They ain’t afraid of no ghosts: Members of Vermont Ghost Hunters—Joe Fitzgerald, Jenny Wade, Kate Farrell, Marie Fitzgerald, Steve Poor, Robert McConnell, and Marsha Jones—spent a night in the Silas Griffith Inn in Danby Nov. 18.
Rutland Vermont Ghost Hunters ain’t afraid of no ghosts
By Lou Varricchio
newmarketpress@denpubs.com
DANBY—With apologies to 1980s “Ghost Busters” pop singer Ray Parker, Jr., there’s a group of Vermonters that “ain’t afraid of no ghosts”. Meet the Vermont Ghost Hunters, a group dedicated to investigating paranormal occurrences, big or small.
Recently, this “ghost-busting” group spent a night in the Silas Griffith Inn in Danby to check out all the things that go bump in the night in the venerable Rutland County inn.
In 1891, businessman Silas Griffith built an impressive Victorian-era estate as a wedding gift for his beautiful new bride, Katherine Tiel. Griffith hired local workers and broke ground on his castle in Danby, in the heart of Vermont’s marble belt.

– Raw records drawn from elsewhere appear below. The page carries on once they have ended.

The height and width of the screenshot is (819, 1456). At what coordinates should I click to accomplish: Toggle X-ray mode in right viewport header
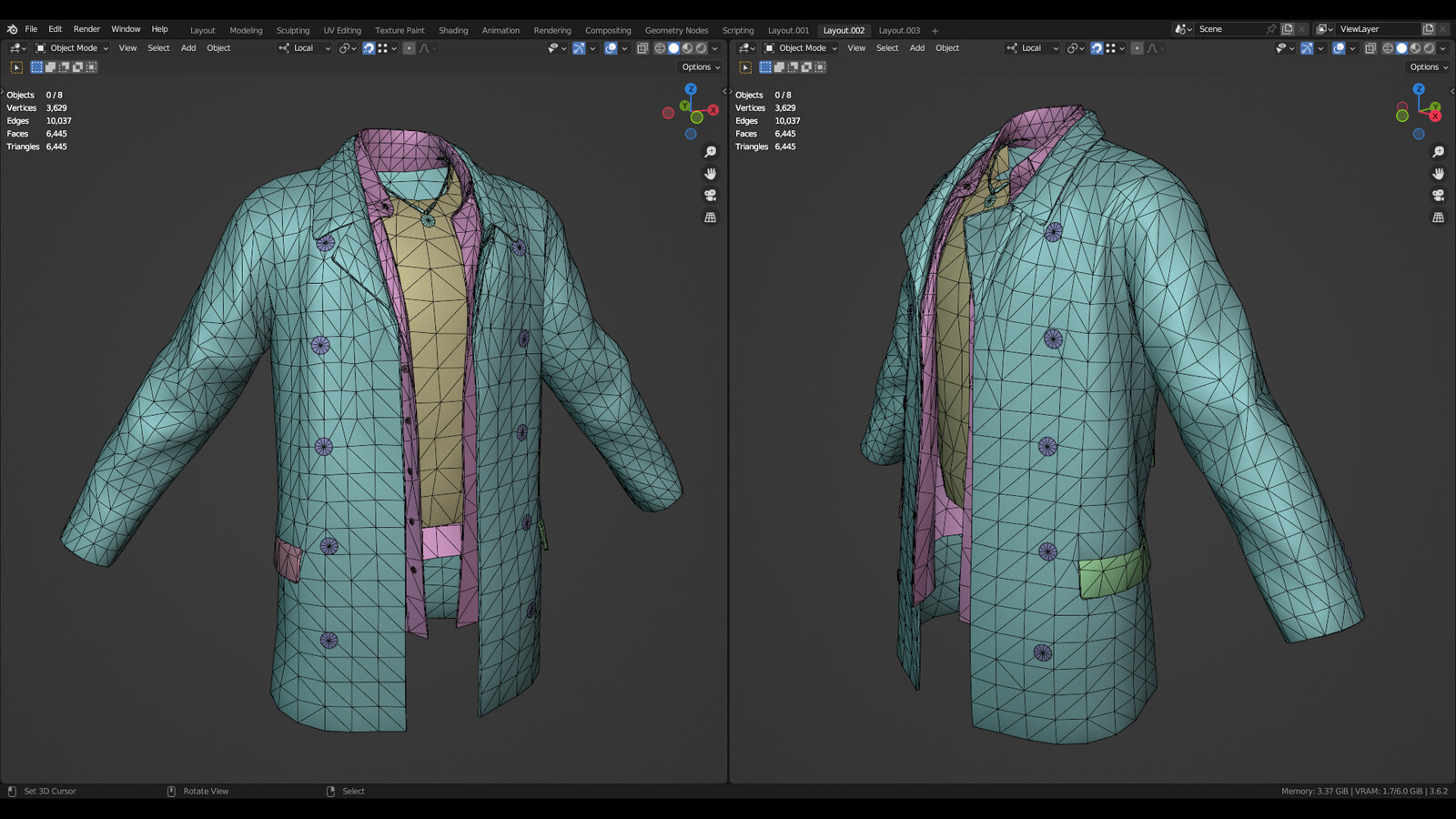click(1370, 48)
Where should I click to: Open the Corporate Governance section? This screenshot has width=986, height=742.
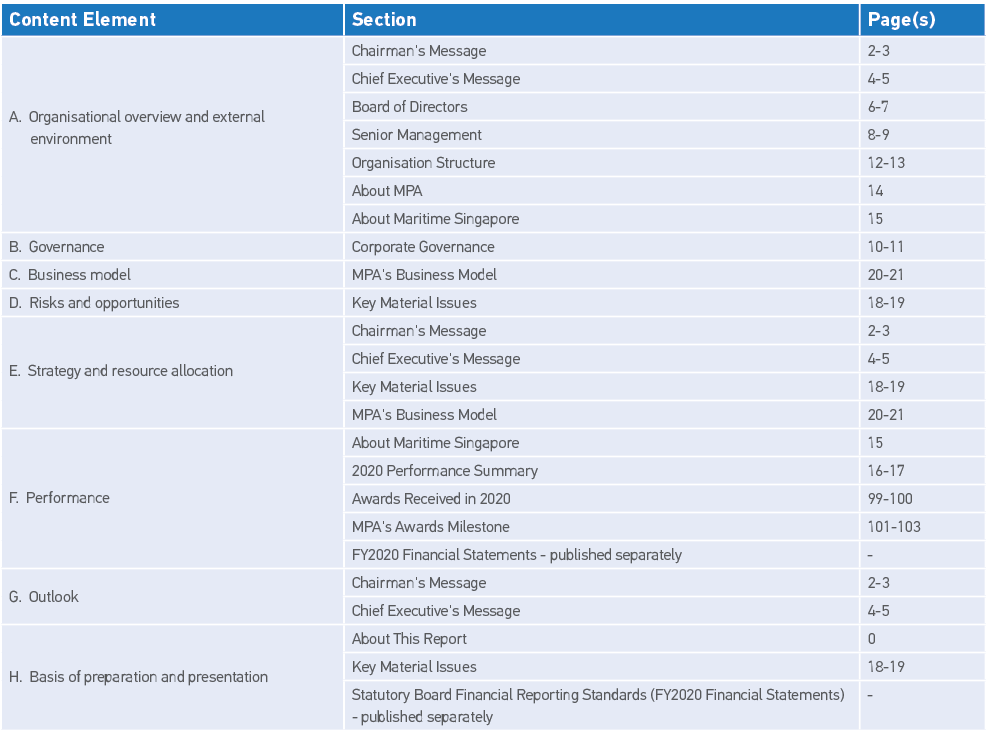tap(423, 247)
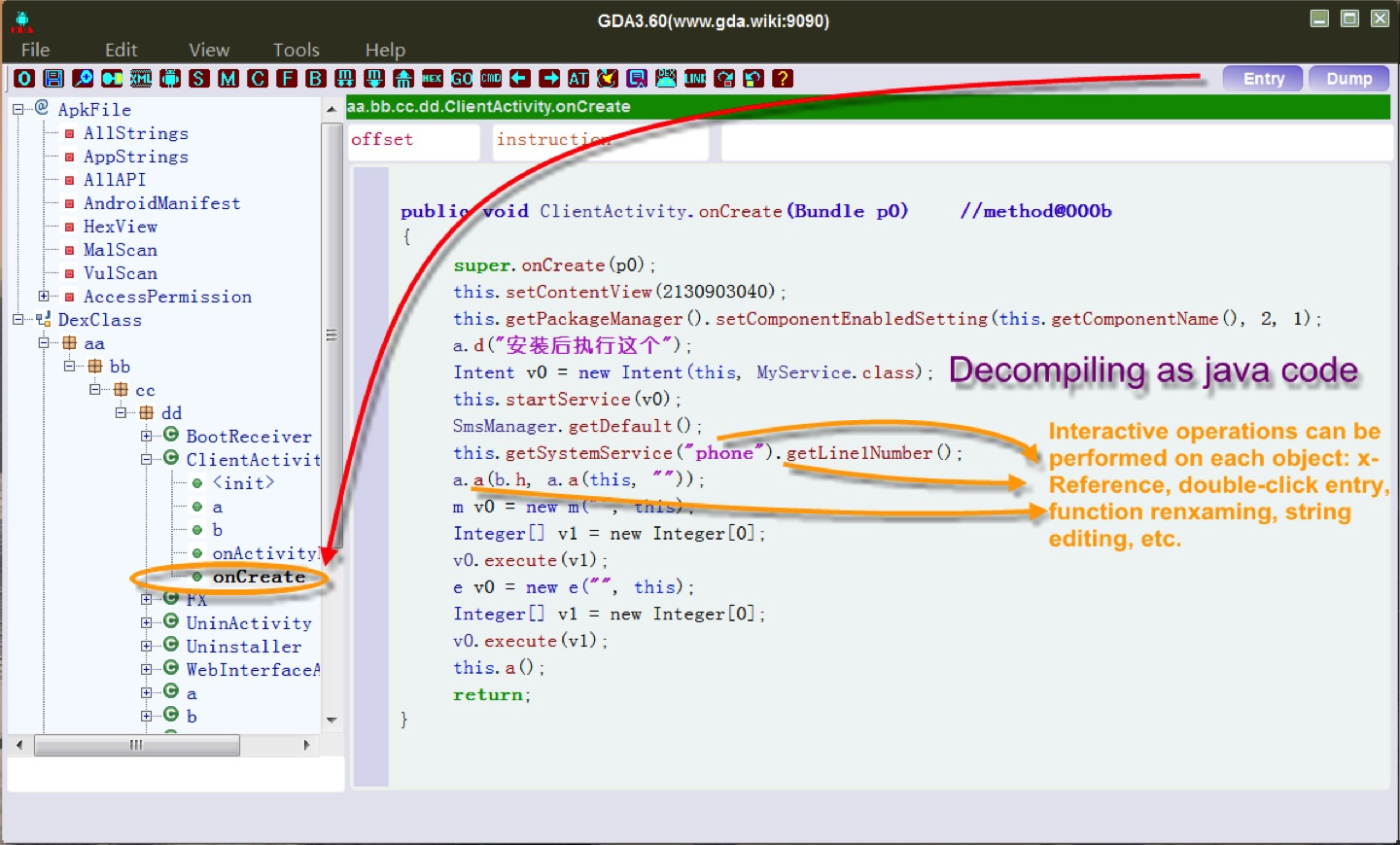1400x845 pixels.
Task: Expand the AccessPermission tree node
Action: pyautogui.click(x=44, y=296)
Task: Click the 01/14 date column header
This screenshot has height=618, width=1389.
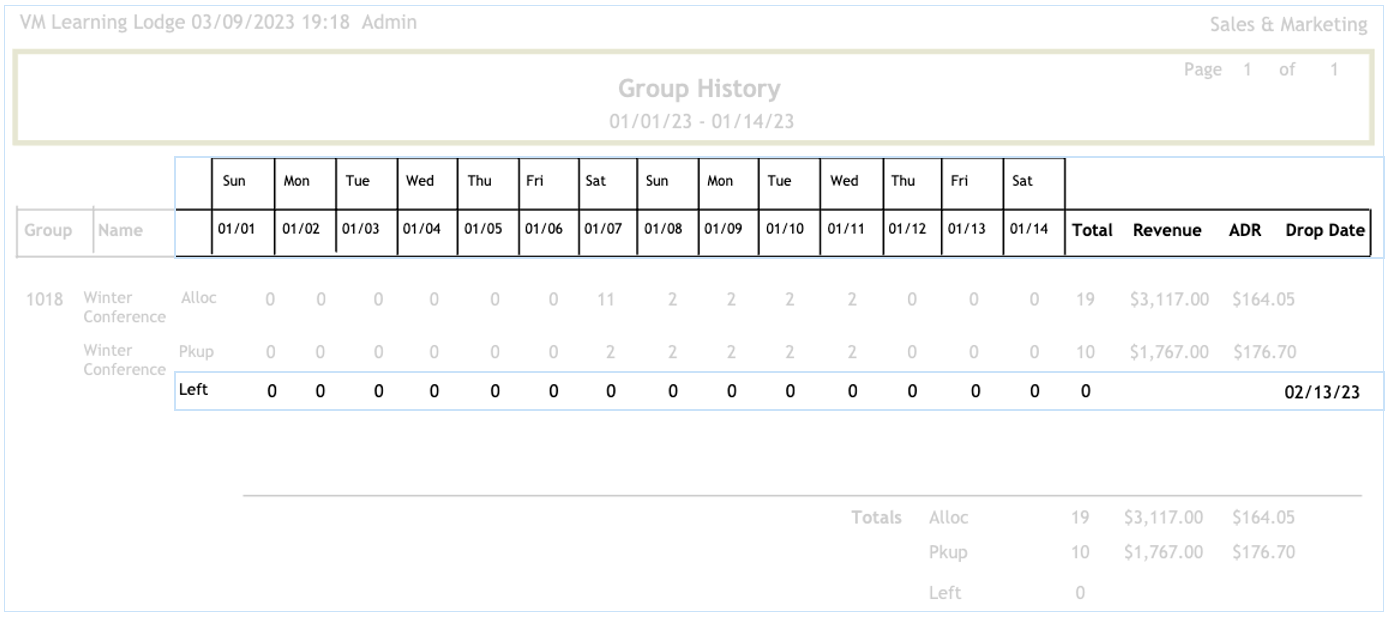Action: pyautogui.click(x=1029, y=229)
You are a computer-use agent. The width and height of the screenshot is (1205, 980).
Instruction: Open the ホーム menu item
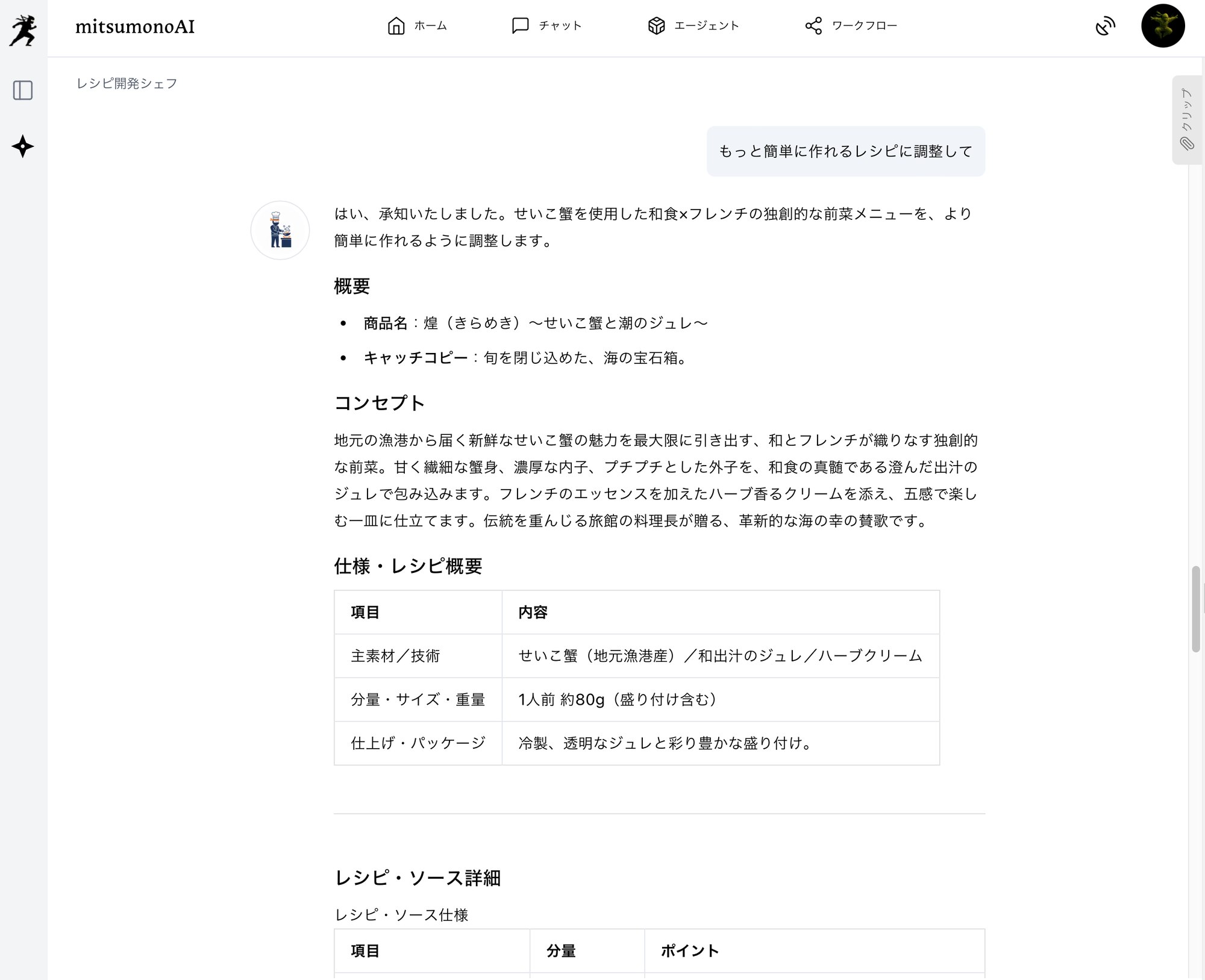pyautogui.click(x=430, y=26)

Griffith, considered to be Vermont’s first verifiable millionaire, made his fortune as a lumber baron but his sense of place and style was akin to that of a master artist. To begin with, his selection of the estate's building site was ideal. Today, the estate is open to overnight guests and is better known as the award-winning Silas Griffith Inn
The Griffith compound is nestled on more than ten acres consisting of rolling terrain with meadows and woodland. Most significant is the estate’s stunning 360-degree view of the parallel Taconic and Green Mountain ranges.
Inside, there are numerous details such as native cherry woodwork, birchwood floors, hand-embossed tin ceilings, delicately carved bird's eye maple mantles, exquisite stained-glass windows, and local hardwood beams, all evidence of a vanished New England era of taste and opulence.
Today’s Silas Griffith Inn owners, Catherine and Brian Preble, have invested considerably in renovating to the estate and restoring its original 19th century charm. Using existing materials while recycling others, they have been able to rebuild other areas of the estate that had been neglected for decades.